Per vivacizzare un po' la vita del santo marchigiano, senz'altro santa ma non esattamente avventurosa, (entrò negli eremitani di Sant'Agostino a 14 anni, pregò e donò ai poveri ogni giorno finché non morì, sessantenne a Tolentino) gli vengono attribuiti diversi miracoli per così dire standard, quel tipo di miracoli che ritorna nella vita di tantissimi altri santi, ad esempio quando Nicola regalava pane o farina ai poveri (innervosendo i confratelli, che pure loro dovevano mangiare), questo o pane o questa farina gli ricrescevano nel sacco, oppure se lo beccavano letteralmente col sacco in mano mentre cercava di passarlo a un povero, lui "No, macché son fiori" e nel sacco spuntavano i fiori. Poi una volta era in ritardo e ha fermato il sole, e che altro? Ha fregato un diavolo che aveva costruito un ponte, indovinate, in cambio della prima anima che ci sarebbe passata sopra; ha fatto portare un cane da un lato del ponte e ha fatto rotolare una forma di formaggio dall'altro lato. Il cane è stato il primo essere vivente a passare dal Ponte del diavolo di Tolentino; il diavolo, stizzito, avrebbe lasciato il segno di un suo corno sul fianco del ponte. La sua frustrazione è comprensibile, se si pensa che era già probabilmente la centesima volta che un santo lo fregava, e sempre nello stesso modo, ovvero quella dei "ponti del diavolo" è una vera e propria categoria, sia dal punto di vista architettonico che folkloristico, soltanto in Francia ce n'è una cinquantina e anche in Italia almeno uno per regione. Questo fa sospettare che dietro la leggenda ci sia qualcosa di più antico, anche perché parliamo perlopiù di ponti medievali con arcate molto alte che probabilmente ai tempi della costruzione venivano percepiti dalla popolazione locale come qualcosa di straordinario, che non poteva essere spiegato semplicemente con l'arrivo di maestranze molto esperte, no: doveva averci messo lo zampino almeno un demonio, il che richiedeva anche l'evocazione di un santo per consentire alle persone normali di transitare senza perdere l'anima. Può darsi che questa cosa di far passare prima un animale fosse un rito apotropaico, quel che resta di un sacrificio pagano a eventuali dei dell'ingegneria? magari le maestranze avevano le loro tradizioni, non del tutto cristianizzate. Oppure era un modo per collaudare il ponte, di fronte a un pubblico di pastori un po' impauriti: si prendeva un animale, lo si faceva passare e si diceva: vedete, non sta crollando, funziona.

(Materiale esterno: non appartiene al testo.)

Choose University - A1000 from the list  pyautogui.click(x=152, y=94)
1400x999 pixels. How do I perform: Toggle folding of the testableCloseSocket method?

11 settembre: san Jean-Gabriel Perboyre (1802-1840), martire in Cina

Jean-Gabriel Perboyre, non il primo martire cristiano in Cina, ma il primo a essere canonizzato (nel 1996), ha le carte in regola per diventare il protettore dei malati di covid. La proposta è stata avanzata da un sinologo, Anthony Clark, e si basa su due argomenti: non solo Perboyre è stato torturato e martirizzato a Wuhan, che del Covid è il "ground zero", ma sperimentò, prima della cattura e della morte, mesi di angoscioso isolamento, testimoniati nelle sue lettere; e  per quanto nelle immagini venga raffigurato legato a un palo di tortura a forma di piccola croce, l'effettiva causa della sua morte sarebbe stata lo strangolamento. Anche lui, come i malati di covid, si sarebbe trovato nell'impossibilità di respirare. Missionario vincenziano, nato in Francia, Jean-Gabriel era arrivato in Cina prima che iniziassero le persecuzioni anticristiane, ma sapeva che il rischio era alto: del resto, scriveva, cosa possiamo aspettarci da una religione che adora il crocefisso. E la croce fu il suo destino, durante la guerra dei boxer. I suoi resti, recuperati dai missionari, furono traslati in Francia, ma i cristiani clandestini di Wuhan continuarono a conservare la sua pietra tombale, nascondendola nel periodo della Rivoluzione Culturale.